Saefullah: Sang Pendidik Dipucuk Birokrasi DKI
Bersandar pada prinsip tanpa beban dalam melaksanakan amanah apapun yang diembannya, Ia tak pernah merasa khawatir akan kehilangan jabatan. Hasilnya, kini dia dipercaya menempati posisi sebagai Sekretaris Daerah (Sekda) Provinsi DKI Jakarta.
Jakarta Review – Mengawali karir sebagai PNS di lingkungan Pemerintah Provinsi (Pemprov) DKI Jakarta pada tahun 1984 dengan Ijazah Sekolah Menengah Atas (SMA), sejatinya Saefullah hanyalah pegawai biasa dengan pangkat golongan 2A. Karena itu, dirinya tak pernah menyangka akan menggapai posisi seperti yang dicapainya saat ini sebagai Sekretaris Daerah (Sekda) DKI Jakarta.

*DAFTAR YANG DISEDIAKAN*.
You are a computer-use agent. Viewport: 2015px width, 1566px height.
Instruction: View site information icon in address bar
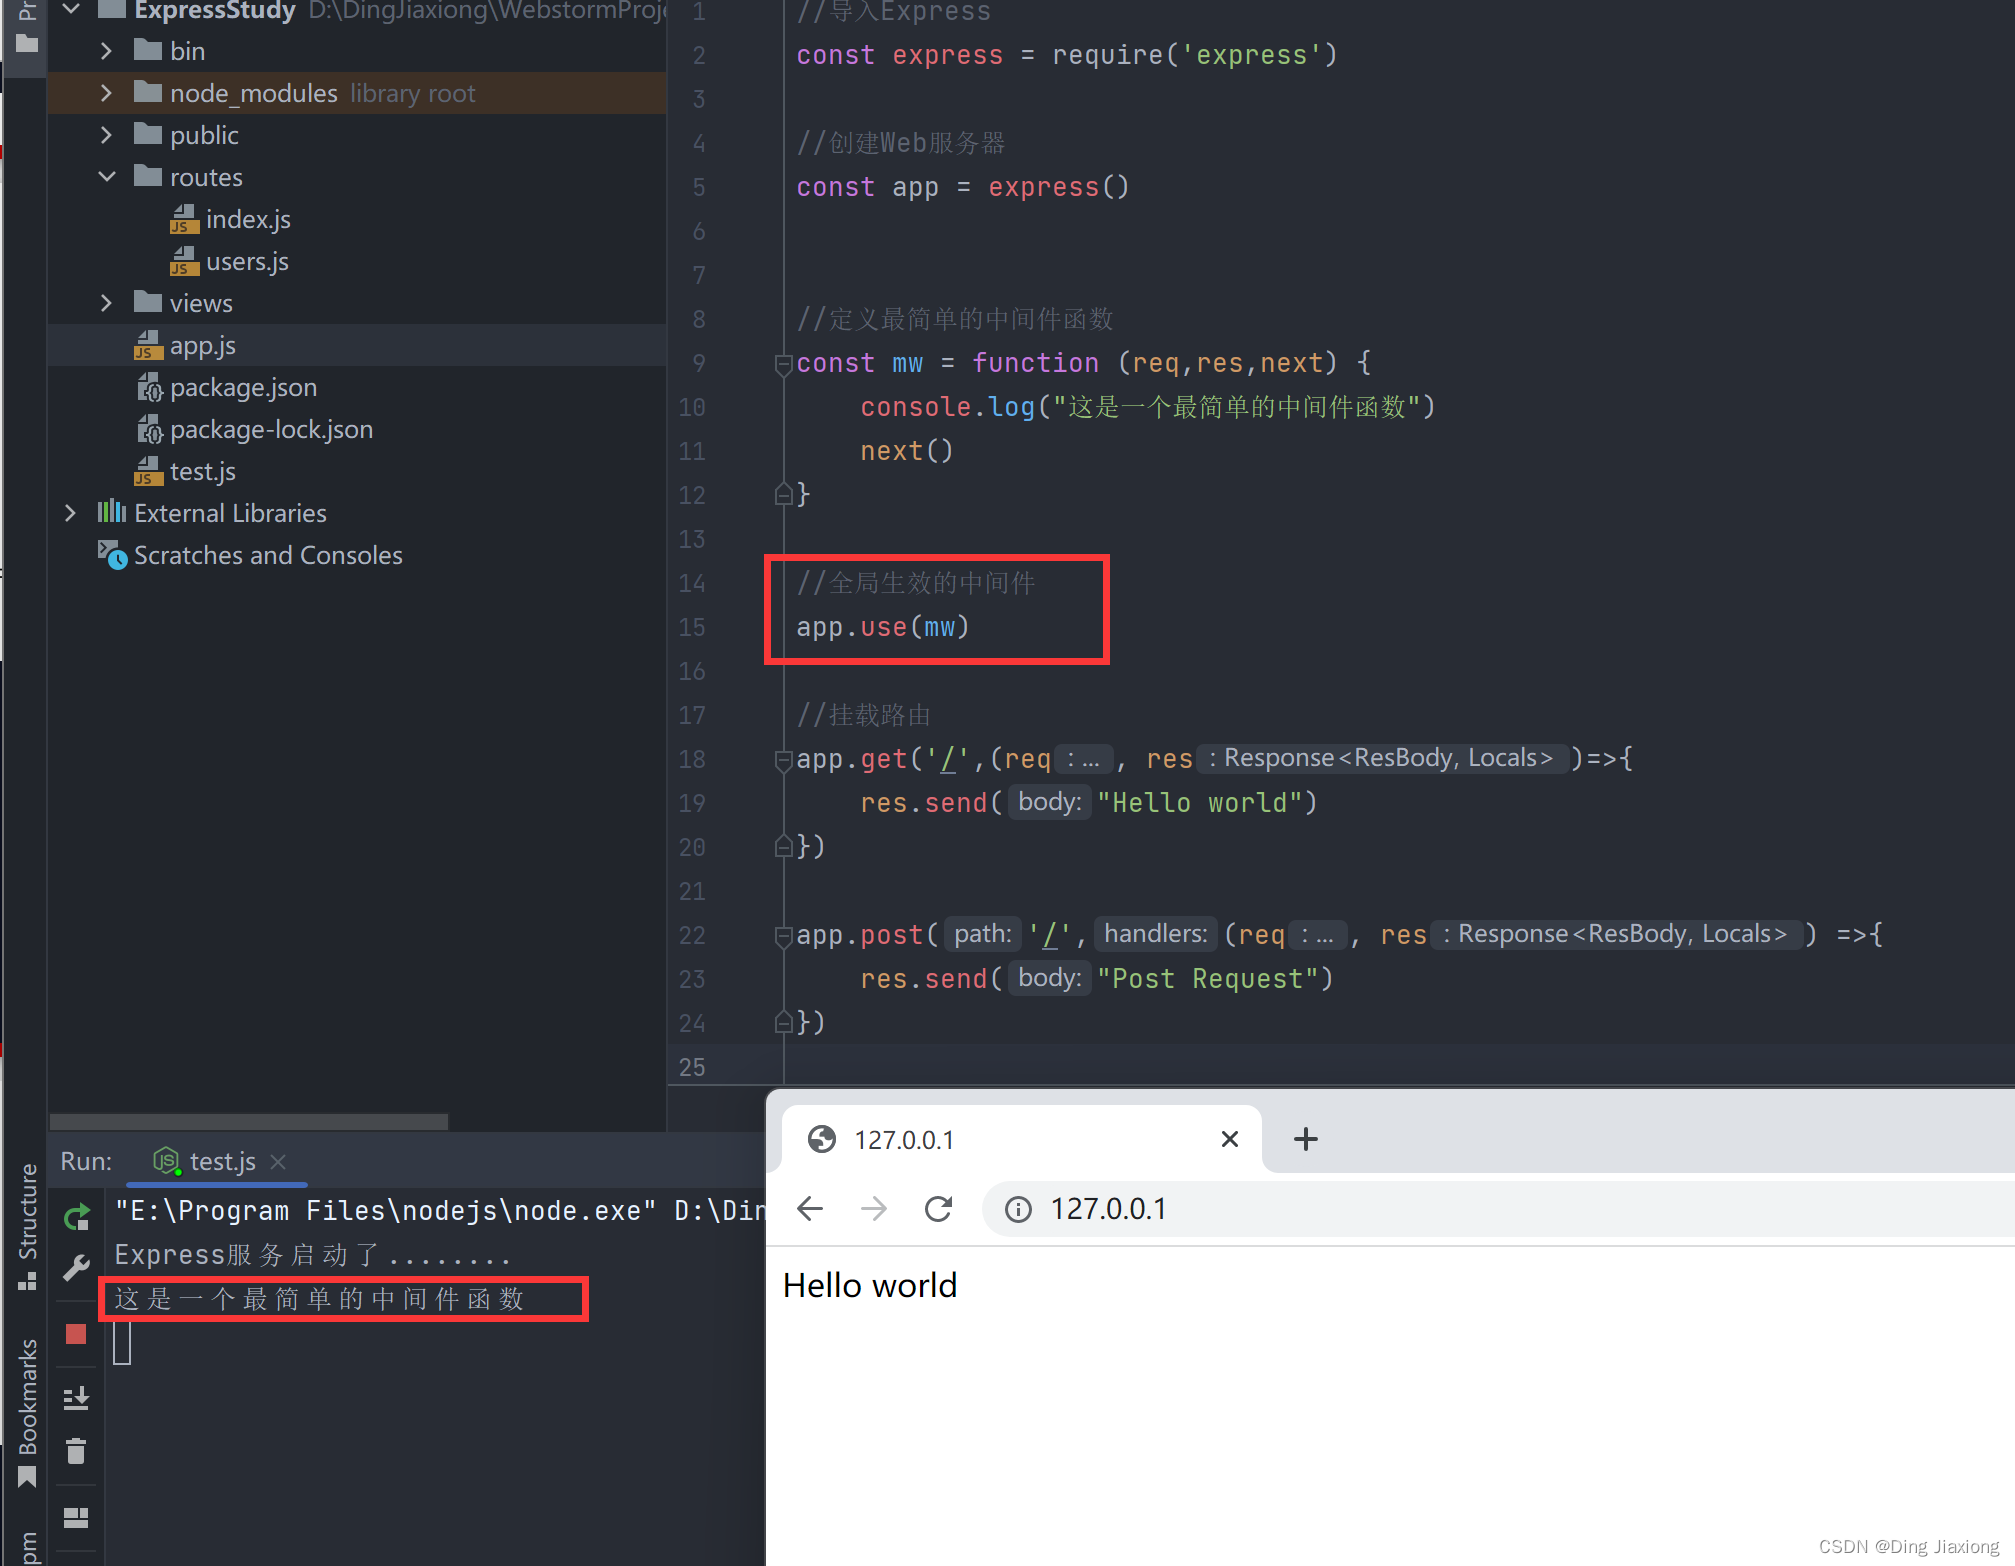(x=1018, y=1210)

*TUGAS YANG DIMINTA*.
Menurut kutipan tentang Saefullah, pada tahun berapa ia mulai berkarier sebagai PNS di lingkungan Pemerintah Provinsi DKI Jakarta?

*JAWABAN LENGKAP*.
Pada tahun 1984.